SHORT PROBLEM 1 >> Set down, word for word, the passage of the Lebanon protests article that begins at the words "The country's electricity" and ends after the words "the next shipment.".

EXCERPT >>
Several Lebanese Regions See Massive Protests over Power Cuts, Fuel Shortage
Lebanon’s gas station owners, representatives of fuel distributors and generator owners in the Beqaa cut off on Saturday the Baalbak-Homs international highway against the government’s failure to provide fuel and diesel while protests in several regions protested the intermittent power cuts that reached up to 20 hours per day.
The country's electricity company and the powerful operators of generators had been rationing power since late June as fuel supplies dwindle amid uncertainty over the next shipment.
On Saturday, Head of Syndicates of Gas Station Owners Sami Brax called on President Michel Aoun, Speaker Nabih Berri, Prime Minister Hassan Diab and other concerned officials to “provide gas stations with diesel and to force companies to distribute fuel to gas stations and clients.”

RECORDS FOR THIS EXERCISE >>
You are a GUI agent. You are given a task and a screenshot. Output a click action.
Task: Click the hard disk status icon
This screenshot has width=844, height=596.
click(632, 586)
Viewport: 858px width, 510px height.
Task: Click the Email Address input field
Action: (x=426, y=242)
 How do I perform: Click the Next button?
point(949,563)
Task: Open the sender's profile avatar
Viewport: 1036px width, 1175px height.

...

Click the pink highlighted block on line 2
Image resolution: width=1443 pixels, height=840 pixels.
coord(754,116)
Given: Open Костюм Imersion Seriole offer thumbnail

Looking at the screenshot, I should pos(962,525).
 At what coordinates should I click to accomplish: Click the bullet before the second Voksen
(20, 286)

==

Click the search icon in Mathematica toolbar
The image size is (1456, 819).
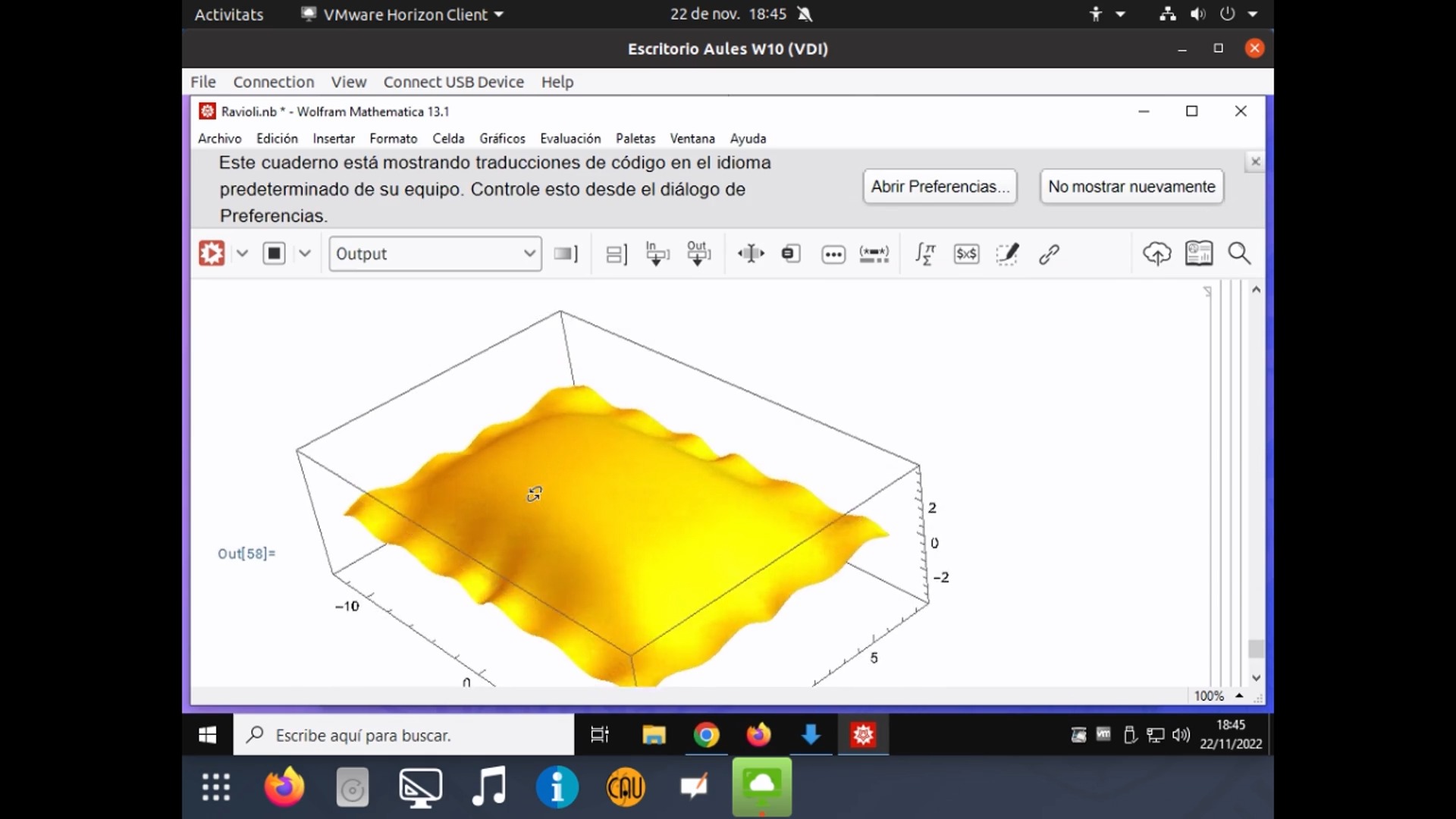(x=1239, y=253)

SHORT PROBLEM 2 >> Take the entries from the line that contains "You are a GUI" through the line that contains "Viewport: 1036px width, 1175px height.", switch "screenshot" to "image" everywhere in them, and return only those lines with nothing else changed.

FULL RESPONSE 1 >>
The country's electricity company and the powerful operators of generators had been rationing power since late June as fuel supplies dwindle amid uncertainty over the next shipment.

FULL RESPONSE 2 >>
You are a GUI agent. You are given a task and a image. Output a click action.
Task: Click the hard disk status icon
This image has width=844, height=596.
click(632, 586)
Viewport: 858px width, 510px height.
Task: Click the Email Address input field
Action: (x=426, y=242)
 How do I perform: Click the Next button?
point(949,563)
Task: Open the sender's profile avatar
Viewport: 1036px width, 1175px height.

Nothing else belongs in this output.